With a flurry of offseason activity, the Las Vegas Raiders looked to solidify their roster. Within this major overhaul saw small changes that could pay off, in the long run. Despite building depth, and fighting through the extended time off, the team must continue to find a way. With that said, the fight for the first backup safety will serve as a small barometer as to where the team exists.
If you watch Erik Harris in segments of 2019, you will see three different players. For the first part of the season, Harris enjoyed three starts and one pick-six. The Raiders looked comfortable with Harris patrolling the secondary. While never extremely aesthetically pleasing, the safety worked well within the scheme. Harris appeared capable.
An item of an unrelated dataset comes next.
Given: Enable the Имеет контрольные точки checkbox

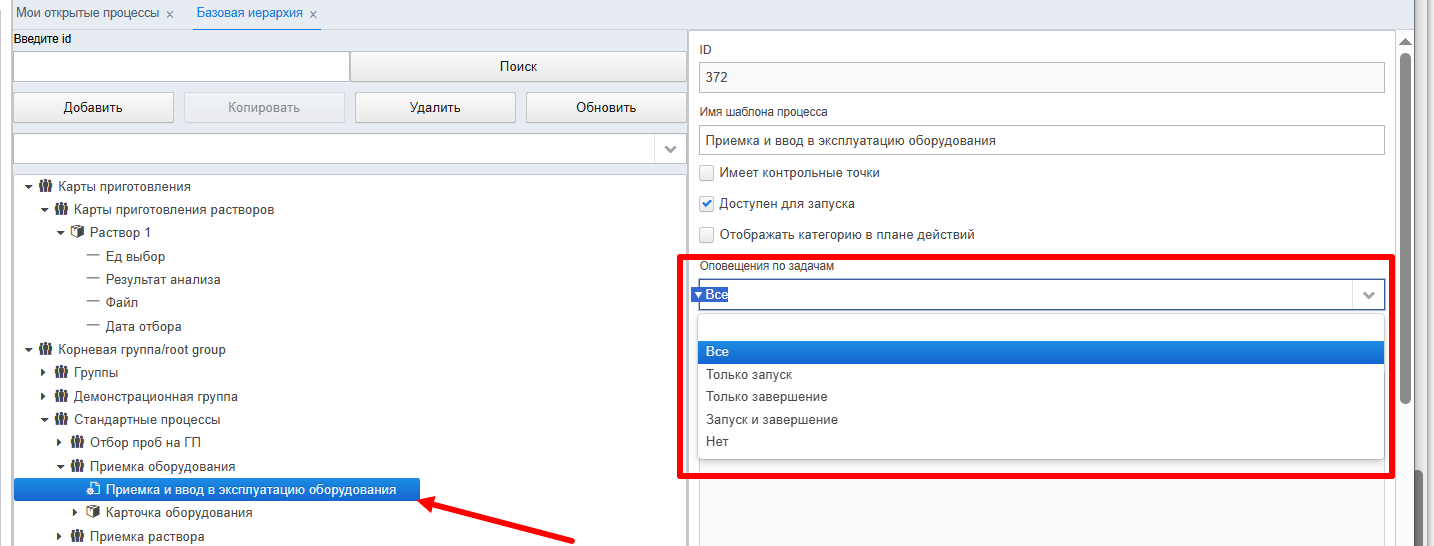Looking at the screenshot, I should 707,172.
After the monster game in Indianapolis, the wheels fell off. Passing offenses began focusing and spotlighting Harris. As a result, the visions of the starting spot over the long haul for Harris fell apart.
When the Raiders signed the former Cowboy, eyes rolled. Why would the team sign yet another thumper at safety? Granted, Heath isn’t in the same as Jonathan Abram, but he holds his own. Heath plays downhill with aggression and anger. When he finds the ball, he attempts to levels whatever he hits. Meanwhile, the coverage aspect of his game leaves a bit to be desired. Yet, his toughness will force receivers to think again.
For all of his grit and coverage traits, Harris does not strike fear in receiver. That is to say that, he will not lay someone out with any hit, legal or otherwise. On top of that, nuanced wideouts with speed with giving Harris fits vertically. Under those circumstances, Harris cannot gamble. Instead, the safest route will help him in the end.
If the Raiders stick with Damarious Randall to play opposite Johnathan Abram, his backup will see some reps. Randall, he of the occasionally shady coverage himself, does not look to give him an advantage. if Jon Gruden is smart, the Raiders need to work in the other two safeties, behind Randall.